What happens if my landlord sells my building?
Your rights might change if your landlord sells the building you live in.
If you don't have a written lease
Whatever arrangement you had with your old landlord will end. But, the new owner must let you stay for at least as long as you have paid for. For example, if you paid your rent for June and found out a week later that you have a new landlord, they can’t start the process to evict you until July.
You and your new landlord can make a new agreement. If your new landlord accepts rent from you, then you have a new tenancy.
If you have a written lease
You probably have the right to stay until the end of your lease term. Read your lease to see if it says anything different.
If your lease term is for more than 2 years, you should record your lease in your county Registry of Deeds before the sale, to help protect your lease rights. This rule also applies if you have a long term lease with no specific ending date.
If your lease is for more than 2 years, or if you think you are “renting to own” and find out your landlord is in foreclosure or selling the building, call PTLA right away.
Does the new owner have to give me a Notice to Quit before evicting me?
Yes. Even if you don't have a written lease, your new landlord must give you a 30 day or a 7 day written notice, unless your old landlord already gave you the notice. To learn more about the eviction process, read Rights of Maine Renters: Eviction.
What if my building is in foreclosure?
The foreclosure process can take several months, sometimes years. Your landlord is still responsible for the building and its tenants during the foreclosure process. This means that your landlord still has to maintain the property during the foreclosure. If they fail to do so, or if they disappear and won’t return your calls, contact PTLA.

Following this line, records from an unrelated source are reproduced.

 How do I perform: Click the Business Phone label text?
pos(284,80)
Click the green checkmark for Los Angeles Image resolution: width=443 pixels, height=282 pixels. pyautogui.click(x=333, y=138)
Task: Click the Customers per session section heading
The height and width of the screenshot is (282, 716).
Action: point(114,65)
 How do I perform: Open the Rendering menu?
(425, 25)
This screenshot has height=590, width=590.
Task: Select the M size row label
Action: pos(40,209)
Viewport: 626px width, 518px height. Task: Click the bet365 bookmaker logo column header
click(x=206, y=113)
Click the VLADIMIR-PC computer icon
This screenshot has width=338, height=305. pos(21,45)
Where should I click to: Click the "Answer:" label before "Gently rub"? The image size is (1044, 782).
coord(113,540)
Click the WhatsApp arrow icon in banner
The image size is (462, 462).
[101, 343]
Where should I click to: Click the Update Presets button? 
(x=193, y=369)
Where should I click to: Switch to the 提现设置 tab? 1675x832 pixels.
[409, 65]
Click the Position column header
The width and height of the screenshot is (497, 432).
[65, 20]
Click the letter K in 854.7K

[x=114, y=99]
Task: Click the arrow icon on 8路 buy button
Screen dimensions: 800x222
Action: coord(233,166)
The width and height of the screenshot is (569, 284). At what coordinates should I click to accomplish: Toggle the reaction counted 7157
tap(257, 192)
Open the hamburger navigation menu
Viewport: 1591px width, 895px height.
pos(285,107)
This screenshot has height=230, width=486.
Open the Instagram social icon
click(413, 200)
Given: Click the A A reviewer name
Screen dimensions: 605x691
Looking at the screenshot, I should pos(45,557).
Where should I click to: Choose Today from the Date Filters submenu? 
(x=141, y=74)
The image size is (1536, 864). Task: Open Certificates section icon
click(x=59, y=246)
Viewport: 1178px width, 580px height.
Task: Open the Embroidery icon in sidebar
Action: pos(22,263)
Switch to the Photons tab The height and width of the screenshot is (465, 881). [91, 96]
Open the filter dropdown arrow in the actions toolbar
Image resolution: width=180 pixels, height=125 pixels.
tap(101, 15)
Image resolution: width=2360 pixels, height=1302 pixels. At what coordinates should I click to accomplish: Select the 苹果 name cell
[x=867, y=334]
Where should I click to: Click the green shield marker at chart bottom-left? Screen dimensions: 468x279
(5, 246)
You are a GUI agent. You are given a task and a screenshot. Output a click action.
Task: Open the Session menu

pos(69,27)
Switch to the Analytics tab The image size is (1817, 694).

Can my landlord still evict me?
Your landlord can still bring an eviction action by following all of the normal eviction rules. This means that your original landlord can bring an eviction until the court makes the bank the owner of the building through the foreclosure action. At that time, the bank takes over the responsibilities for the building and its tenants - along with the power to evict.
What happens when the bank takes over?
The bank must give tenants written notice of the foreclosure order. The notice can be:
- served by sheriff, or
- posted at each entrance to the building
The soonest the bank can bring an eviction action in court is 21 days after giving that notice.
Usually the bank sells the building to a new owner, who would then become your landlord.
This new owner either:
- takes over your lease, if you have one,
- decides to keep you on as a tenant, with a new agreement (if you don't have a written lease), or
- decides to evict you.
If the new landlord decides to evict you, they must follow all of the normal eviction rules.